実は、広がりやすい情報には、災害からの時間経過ごとに「パターン」があることが分かっています。
災害時に発生しやすい流言の“パターン”とは?
兵庫県立大学の木村玲欧教授らのグループは東日本大震災や熊本地震など過去に起きた18の災害で実際に出てきた453の流言(デマ・根拠のない情報など)を分析。
災害時に発生しやすい流言の「パターン」についてまとめています。
1.発生直後~被害確認時
これまでの災害では、発生直後には「災害がまた来る」という根拠のない情報が非常に多くなっていました。
「●月に再び震度●の揺れがやってくる」とか「●●(場所)で水蒸気爆発が起きる」といったもので、4割と最も多くを占めました。
「災害の原因を憶測する情報」も広まりやすい傾向がみられました。
そして、被害情報が入ってくるようになると今度は、「事実ではない被害情報」や「2次被害」に関する情報が広がり、3割に達しました。
今回の地震でも、“人工地震が原因”とあおる根拠のない情報や、偽の「救助要請」、それに「外国系窃盗団が能登半島に集結」といった偽情報がSNSで広く拡散しました。
2.災害対応時
さらに時間がたち、救助や支援などの対応が始まると、「政治家・著名人の発言・行動」や「公的機関による支援」に関わる根拠のない情報が拡散する傾向にあったといいます。
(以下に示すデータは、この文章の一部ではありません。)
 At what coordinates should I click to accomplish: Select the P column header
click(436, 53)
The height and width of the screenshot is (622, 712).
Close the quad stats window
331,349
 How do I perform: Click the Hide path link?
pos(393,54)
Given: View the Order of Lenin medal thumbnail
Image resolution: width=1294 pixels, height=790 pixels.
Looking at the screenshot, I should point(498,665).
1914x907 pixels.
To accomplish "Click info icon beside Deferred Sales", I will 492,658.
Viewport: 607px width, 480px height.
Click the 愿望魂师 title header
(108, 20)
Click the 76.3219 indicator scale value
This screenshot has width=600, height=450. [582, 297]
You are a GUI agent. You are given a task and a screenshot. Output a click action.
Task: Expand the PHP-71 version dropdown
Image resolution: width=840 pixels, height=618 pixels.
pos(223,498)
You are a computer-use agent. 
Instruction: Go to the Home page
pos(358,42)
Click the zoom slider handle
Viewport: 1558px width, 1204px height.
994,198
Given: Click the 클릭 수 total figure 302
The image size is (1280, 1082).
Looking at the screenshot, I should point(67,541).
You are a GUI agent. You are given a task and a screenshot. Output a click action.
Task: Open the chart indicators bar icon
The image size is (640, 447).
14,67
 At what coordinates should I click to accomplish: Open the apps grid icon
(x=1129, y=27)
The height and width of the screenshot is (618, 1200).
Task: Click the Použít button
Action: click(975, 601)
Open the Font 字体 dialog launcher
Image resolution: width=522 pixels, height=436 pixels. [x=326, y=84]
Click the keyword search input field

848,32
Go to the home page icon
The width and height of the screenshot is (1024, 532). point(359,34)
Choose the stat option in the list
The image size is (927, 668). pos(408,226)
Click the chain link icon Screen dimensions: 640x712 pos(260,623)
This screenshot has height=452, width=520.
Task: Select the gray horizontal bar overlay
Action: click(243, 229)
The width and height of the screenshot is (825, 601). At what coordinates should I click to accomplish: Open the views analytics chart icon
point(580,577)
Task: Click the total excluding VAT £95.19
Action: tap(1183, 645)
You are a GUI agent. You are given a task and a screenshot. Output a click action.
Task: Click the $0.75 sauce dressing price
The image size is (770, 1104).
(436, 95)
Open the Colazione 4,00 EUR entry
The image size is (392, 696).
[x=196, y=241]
例えば、「●●(政治家)が●●という発言をしたそうで、資質に欠けている」とか、「物資の投下がなされるようだ」といった情報です。
木村教授は、このような情報に接した際は、真偽を慎重に確認してほしいとしています。
3.復旧・復興時
さらに復旧・復興が進んでいくと、今度は「被災地での生活」などに関する根拠のない情報が広がりやすいといいます。
「あす●●(場所)にいけば何でももらい放題だ」といった物資の配給に関するものや、「病院に行っても手当てしてもらえない」「国道の代替ルートが開通した」などの施設利用に関するもの、それに「避難所を出たら仮設住居への入居資格がなくなる」といった内容です。
木村教授によりますと、デマなどの流言は、「不安」などの感情が多くの人に共有される中で広がりやすくなります。
このため、多くの人が不安に思う「被災地での生活」に関する根拠のない情報が広まりやすい状態が、これからしばらくの間、続くと考えられるとしています。
広げないためには、私たち一人ひとりが慎重に情報を見極め、安易に拡散しないことが大切だと木村教授は指摘しています。
4.心構え
大きな災害時には根拠のないうわさや誤情報が必ず広がると認識してください。そして、不安な気持ちになっても落ち着いて、冷静な目で情報を見るようにしてください。
そしてもし、真偽の分からない情報に接したら。
公的機関など、信頼できる発信元から出た情報か確認し、安易に拡散しないようにしましょう。
被災者のために知らせてあげようという“善意”の拡散が、かえって不安を広げることにならないように。みんなで協力して、地震災害を乗り越えていければと思います。